Optimize your company’s or client’s multilingual website
Search engine marketing is one of the most popular tactics in online marketing and sales due to its effectiveness and relatively low cost. Whether you’re going into new language markets within the U.S. or taking your website global, you’ll need to localize your website and you’ll need to localize your SEM as well in order to drive potential customers to your site.
For those new to SEM, note that SEM consists of two primary groups: Search Engine Optimization (SEO) or “organic”, “natural” search and Pay Per Click Advertising (PPC) or “paid” search. There are other aspects, such as paid inclusion and digital asset optimization, but the majority of SEM tactics fall into one of these two areas.
Here are our top-10 tips to help you adapt your SEM strategy for new language and global markets:
Integrate your SEO localization into your initial website translation project. Once you know the details of the translation of your website — content selection, languages, and other specifics — take that information and apply it to your search engine marketing strategy. Early integration can significantly reduce costs associated with post-launch optimization and content update.
Consider a local domain, IP address, and hosting provider. Adopting a local domain for your new site results in a higher ranking in that country. Also consider taking it one step further and localize your URLs, which means translating each unique URL into the target language. Using a local IP host also helps with search engine rankings.
Conduct a thorough keyword analysis for both SEO and PPC. If you do not already have a strong set of keywords from your natural or paid search efforts, work with your marketing and communications team to compile a list that not only has significant search volume, but also fits your brand and offering.
Cover all your bases. Like an iceberg, a good percentage of your language-based website content is underwater, or invisible. Underneath the actual words that appear on the page, there is a whole ocean of metadata that needs to be translated. Create a checklist to run through for each page that includes: meta tags (keywords and descriptions), title tags, alt tags (for images), and file names.
Submit the new site to local directories. Are your SEO efforts going to be limited to site architecture and translation, or are you going to use other tactics, like submitting the new URL to directories? If that’s the case, find the most popular local directories in the target language. For example, in Holland many web users refer to the directory site Startpagina.nl when conducting a web search.
Help your translation company help you. When localizing your PPC campaign, your vendor is going to try to emulate the same process you went through when creating the original campaign. (This process is called “transcreation,” and is used to accurately translate marketing campaigns.) Provide your vendor with a creative brief with the following components: campaign goals, target customer, product information, terminology/style guide, keyword list, branding guide, and your strongest competitors in the region.
Decide which misspellings (if any) make the cut. Web searchers are not always the best spellers, and they may leave out or misplace diacritical marks, such as an accent (á), umlaut (ö), or tilde (ñ). We recommend including misspellings only if they get enough web traffic to justify their use. Use a search tool in the target language (e.g., Google’s French keyword tool) to mine the data.
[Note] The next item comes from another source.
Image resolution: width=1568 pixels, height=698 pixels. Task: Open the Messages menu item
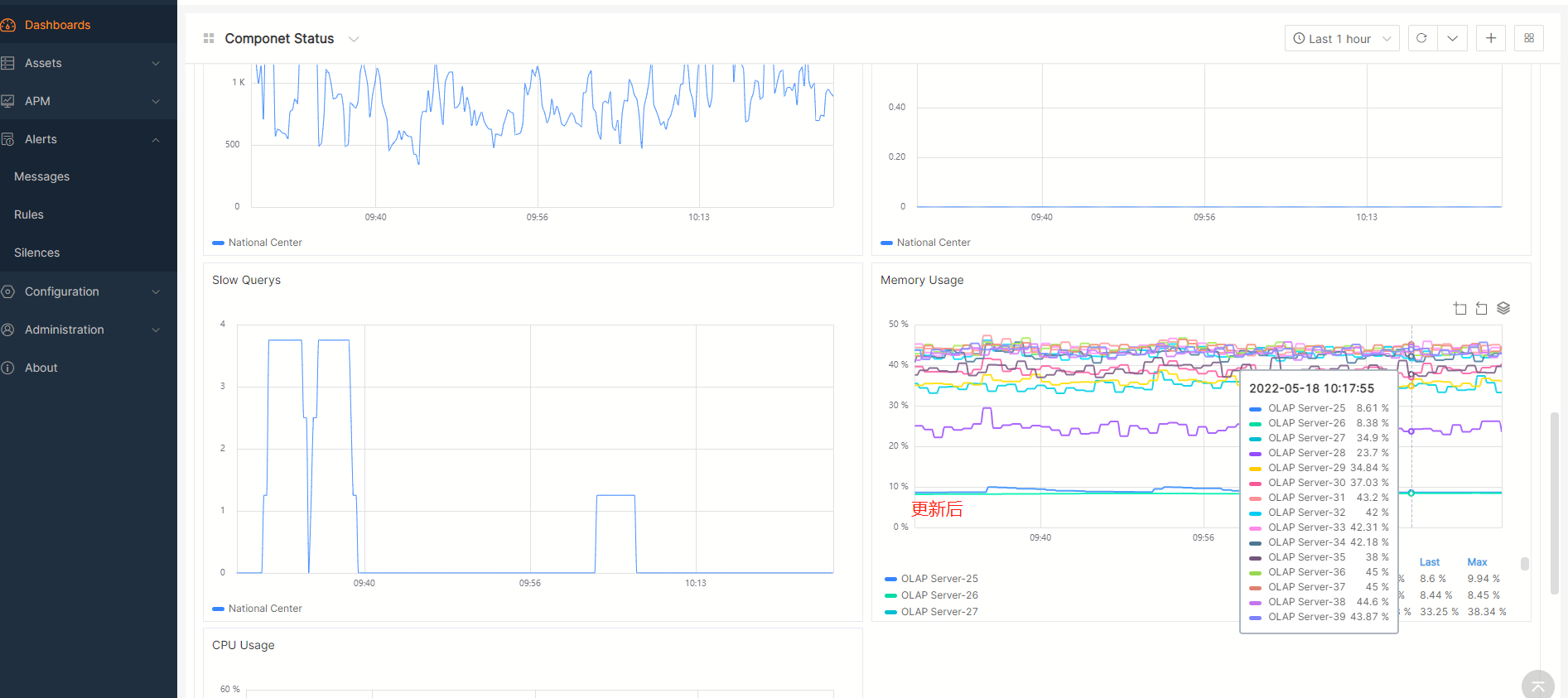click(x=42, y=176)
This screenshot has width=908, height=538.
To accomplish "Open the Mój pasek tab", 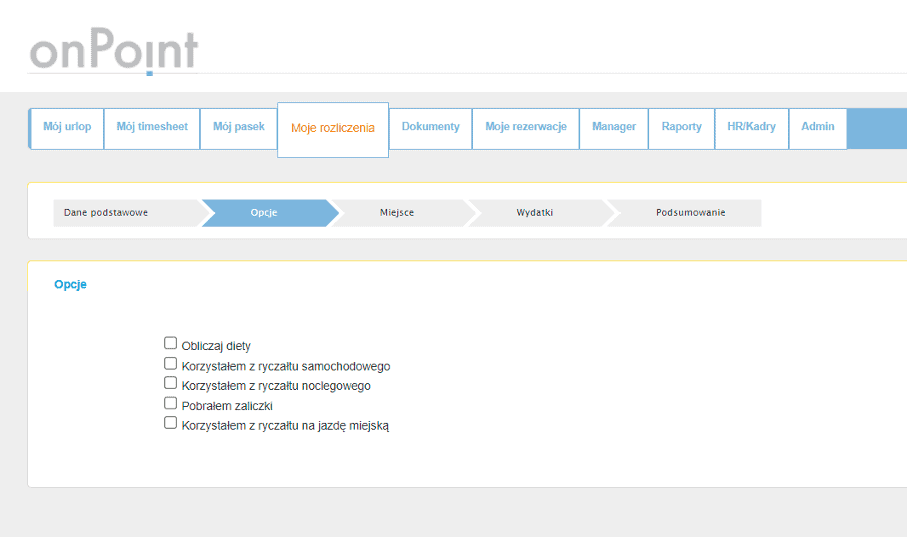I will (239, 127).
Expect your ad text to change − often dramatically. Like advertising translation, your PPC ad texts are not going to be a literal translation of the original. Rather, the translator is going to work from the creative brief to transcreate your marketing message using the target language keywords, and the original ad text as reference. The final result will be adjusted in tone and style, making it more effective in the target culture and region.
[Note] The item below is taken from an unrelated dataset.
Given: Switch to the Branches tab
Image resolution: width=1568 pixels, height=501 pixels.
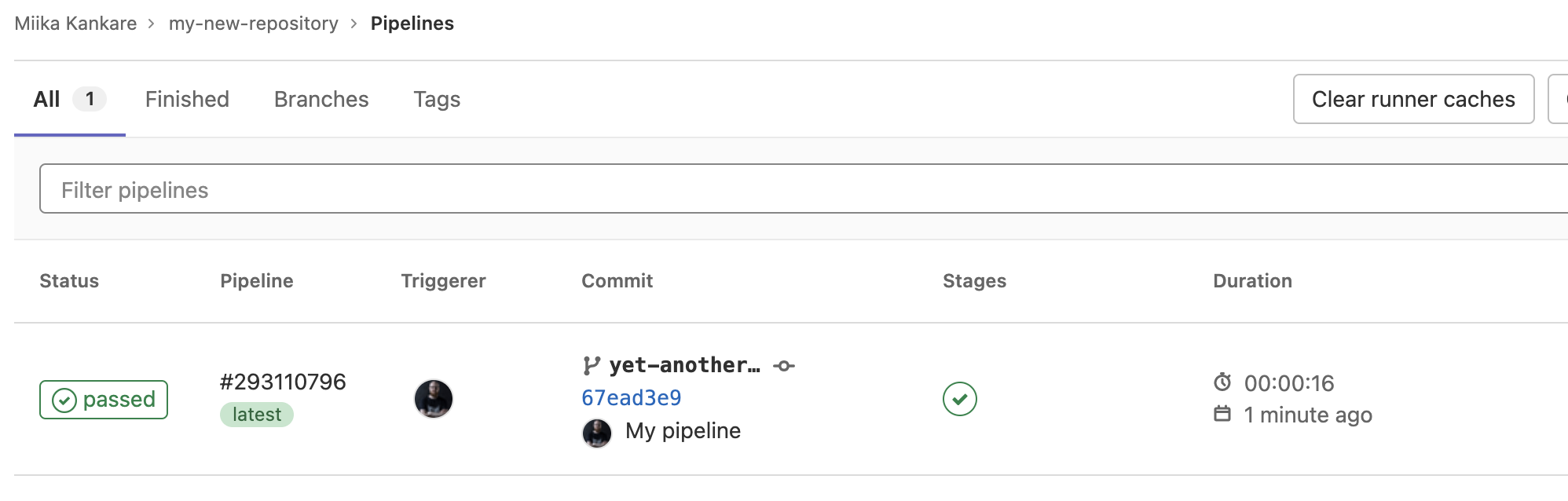Looking at the screenshot, I should click(x=321, y=100).
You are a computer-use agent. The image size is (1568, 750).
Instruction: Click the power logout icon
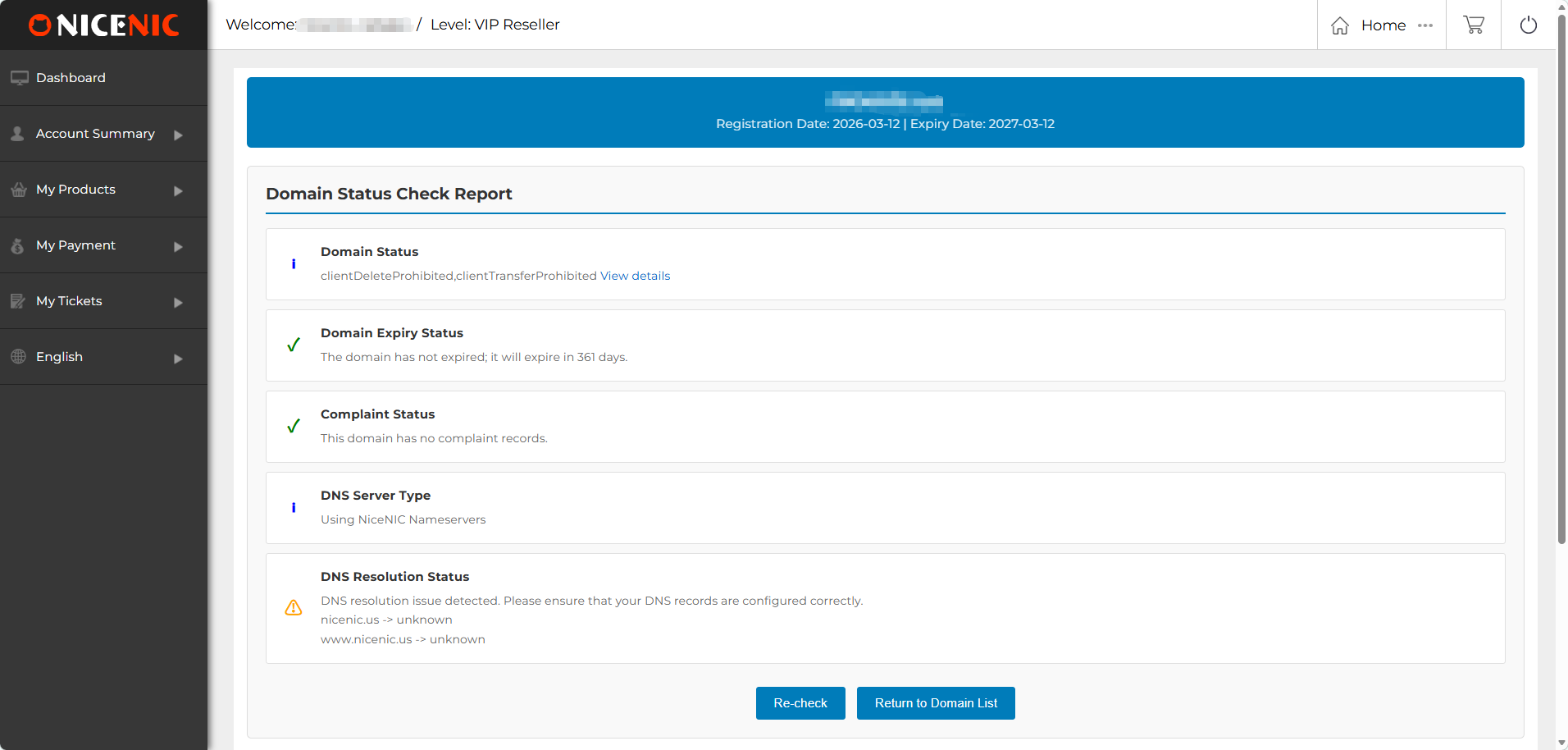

Localize your landing pages. Landing pages are the bread and butter of PPC. Build landing pages that are not only linguistically correct, but that are also designed with the target culture in mind. For example, payment options often vary greatly from country to country, so you’d tailor each landing page accordingly.
Be aware of differences between your home country and foreign campaign. When analyzing your SEO and PPC results, don’t compare them to your home campaigns. Internet use and behavior varies greatly by country. In Japan, for instance, more consumers access the web with their mobile device, so you might see more shortened or misspelled keywords, less time spent on a landing page, or a higher abandonment rate. Analytics from local search engines (e.g., Baidu in China) are going to vary as well.
It’s important that you align yourself with a localization partner with the right SEM localization skills and experience to maximize the impact of your campaign, increase your visibility in foreign search engines and help international customers find what they’re looking for − you.